> **Supplied passage**:
<<<<
From MedScape: Log In Problems

Patients with advanced cancer who used their religious faith to help them cope with their disease were more likely to receive intensive and aggressive treatment during their last week of life, a new study has found.

Intensive life-prolonging care, defined as receipt of mechanical ventilation or resuscitation in the last week of life near death, was about 3 times more likely to occur in patients with a high level of religious coping than in patients with a low level of religious coping. The results suggest that a reliance on religion to cope with terminal cancer may contribute to aggressive medical care in the last days of life, the authors conclude in the March 18 issue of the Journal of the American Medical Association.

The authors used the term "religious coping" to describe how patients make use of their religious beliefs to understand and adapt to stress. They note that religiousness and religious coping have been associated with an increased preference for aggressive measures, such as cardiopulmonary resuscitation, mechanical ventilation, hospitalization near death, and heroic end-of-life measures. Some data also suggest that lower rates of advanced-care planning among minority patients may be partially due to spiritual appraisals of illness and healing, such as the belief that "only God knows when it is one's time to die."

Corresponding author Holly G. Prigerson, PhD, director of the Center for Psychooncology and Palliative Care Research at the Dana-Farber Cancer Institute, in Boston, Massachusetts, explained that there are not enough data at this point to make any recommendations to clinicians.
>>>>
> **Problems to work on**:
1. In the article on religious coping and end-of-life cancer care, how much more likely was intensive life-prolonging care for patients with a high level of religious coping than for those with a low level?
2. Write what comes next in the article on religious coping and end-of-life cancer care, picking up after its final sentence.

Collected data entries
<<<<
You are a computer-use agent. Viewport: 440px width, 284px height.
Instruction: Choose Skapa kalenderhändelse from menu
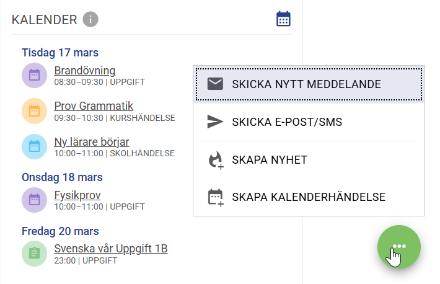[x=309, y=197]
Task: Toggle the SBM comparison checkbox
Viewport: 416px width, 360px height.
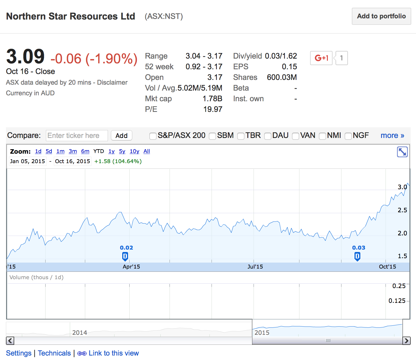Action: pos(212,136)
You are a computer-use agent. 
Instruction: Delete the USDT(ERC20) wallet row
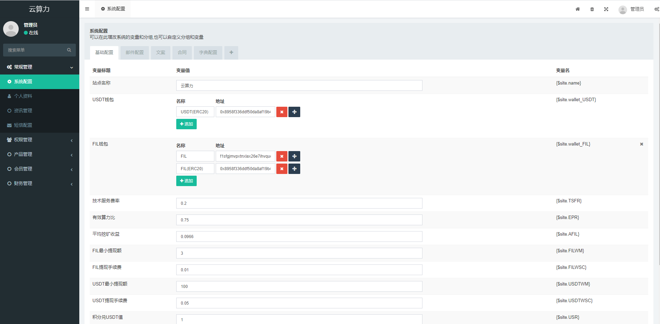[282, 112]
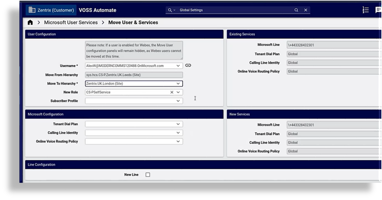Open the messages icon in the top bar

tap(378, 10)
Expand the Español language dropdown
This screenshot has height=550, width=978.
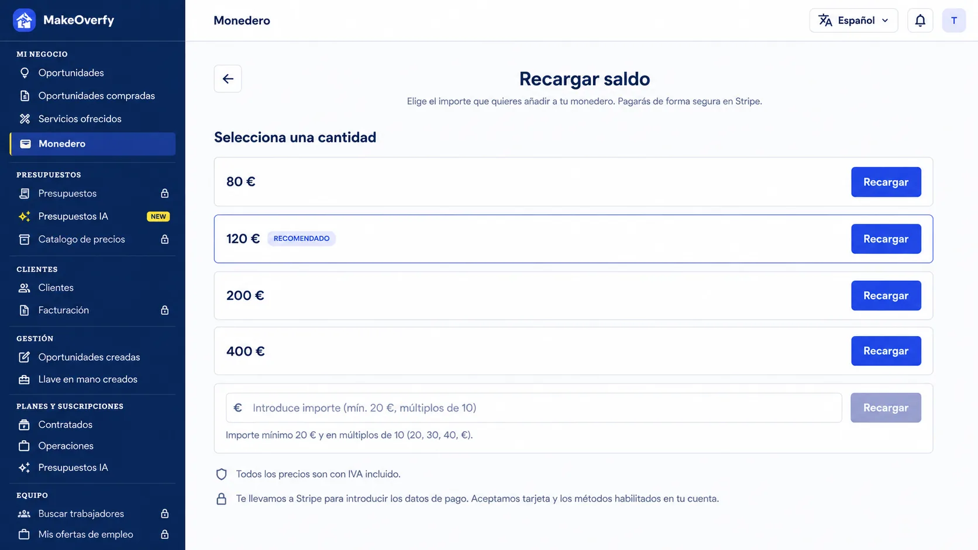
>>>>
> **Answer section**:
1. About 3 times more likely.

2.
"These data point to clinicians and patients recognizing what the factors are that are driving end-of-life treatment preferences and care so that both parties can come to a mutual understanding," she told Medscape Oncology.

"The important issue is the recognition by both patients and clinicians that religious coping is driving a desire for and the ultimate receipt of intensive, life-prolonging care," she added.

The 345 patients included in the analysis were recruited between January 1, 2003 and August 31, 2007, and were part of the Coping With Cancer Study, a multi-institutional investigation of patients with advanced cancer and their informal caregivers. Both patients and caregivers participated in baseline interviews, and within 2 to 3 weeks of the patient's death, the caregiver was contacted to provide information regarding the patient's care and quality of death. Additional information was obtained from the patient's medical charts during the last week of life.

When asked about how much they rely on religion to cope with illness, a total of 272 patients (78.8%) reported that religion helps them cope "to a moderate extent" or more, and 109 (31.6%) agreed that "it is the most important thing that keeps you going." More than half of all patients (55.9%) endorsed engaging in prayer, meditation, or religious study at least daily.

The researchers also observed that positive religious coping was significantly associated with being black or Hispanic, and that those with a high level of positive religious coping tended to be younger, less educated, less likely to be insured, less likely to be married, and more likely to have been recruited from sites in Texas than those with low levels of religious coping.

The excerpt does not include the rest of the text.